MELONS, bazookas, TNT (two nifty tits), knockers, hooters-whatever name one calls them, women's breasts have become a source of fascination and fantasy for a lot of men.
To be blunt about it the obsession with breasts starts at the onset of puberty.
More likely than not this is one of many causes for "morning wood" or "wet dreams" for every young, healthy male.
That's because the sight of a young well-endowed female with flowing hair, beautiful face, augmented breasts and slim hips and legs is more than enough to send the average Joe to an impromptu meeting with Mr. Fingers.
Never mind the various reports and studies made by psychologists and sex therapists attempting to explain or discount the possibility of male fascination with the female breast.
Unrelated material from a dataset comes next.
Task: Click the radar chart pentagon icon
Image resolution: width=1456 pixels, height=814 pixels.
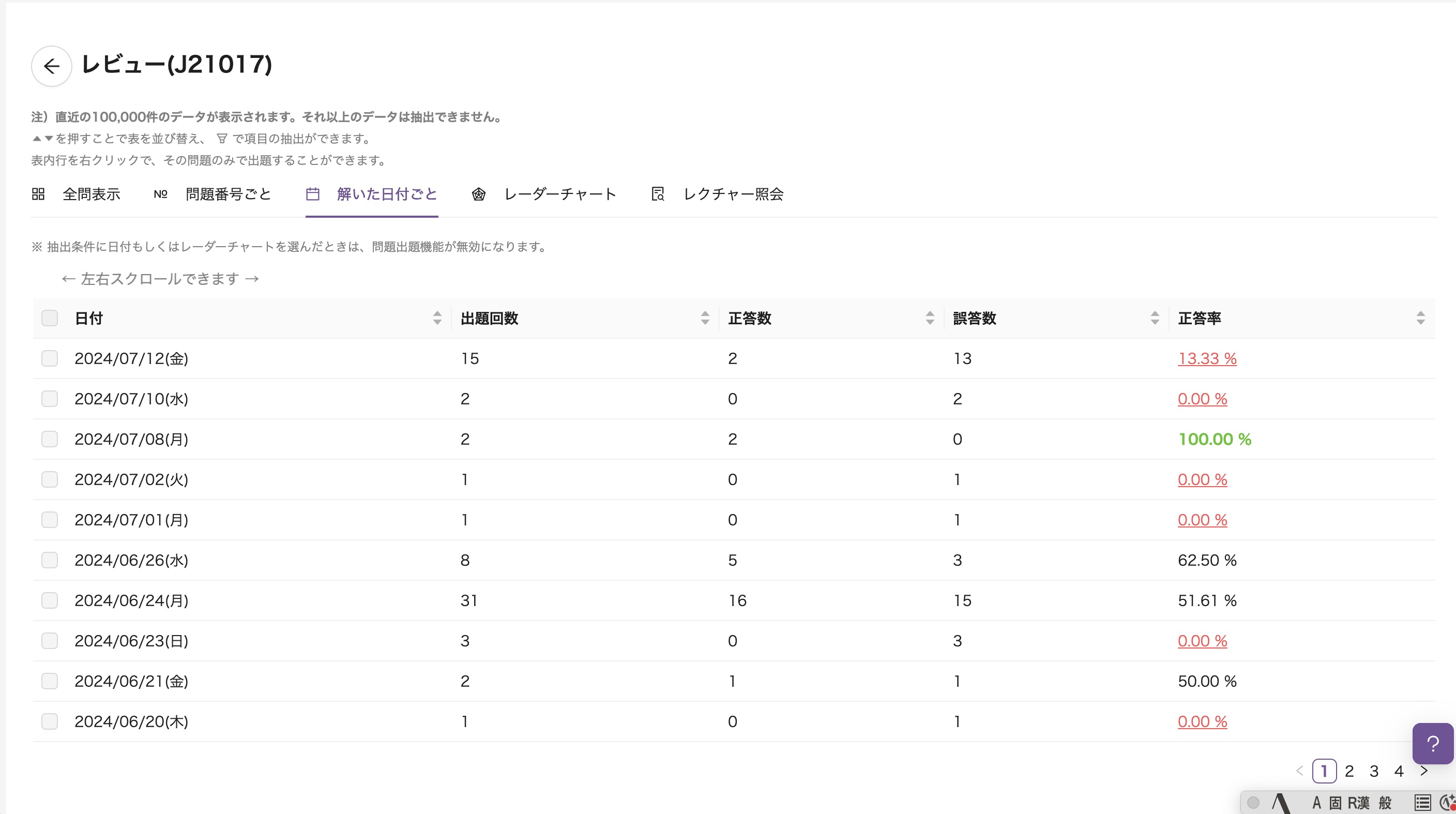Action: pyautogui.click(x=479, y=194)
According to one study entitled "The Naked Ape" by zoologist Desmond Morris the male fondness for the female breast began during the evolution from ape to man.
He said it began when female apes displayed their arses upwards to indicate they're ready for sex.
With apes later evolving into bipeds (as postulated by Charles Darwin, natch) to become human, breasts have assumed the function of mating that asses once did.
Maybe that explains why there's such a thing as anal sex.
In any case yet another study entitled Patterns of Sexual Behavior by Cllelan Ford and Frank Beach it was mentioned that plumpness was more valued as an attractive female quality among ancient tribes than big breasts.
But then again that probably explains why there are less of them tribes hanging around and more modern men roaming around the world looking for women with big boobs.
And not a few of these girls can be found dollying up their fleshy honkers at a plastic surgeon's clinic. Ah, the wonders of science indeed.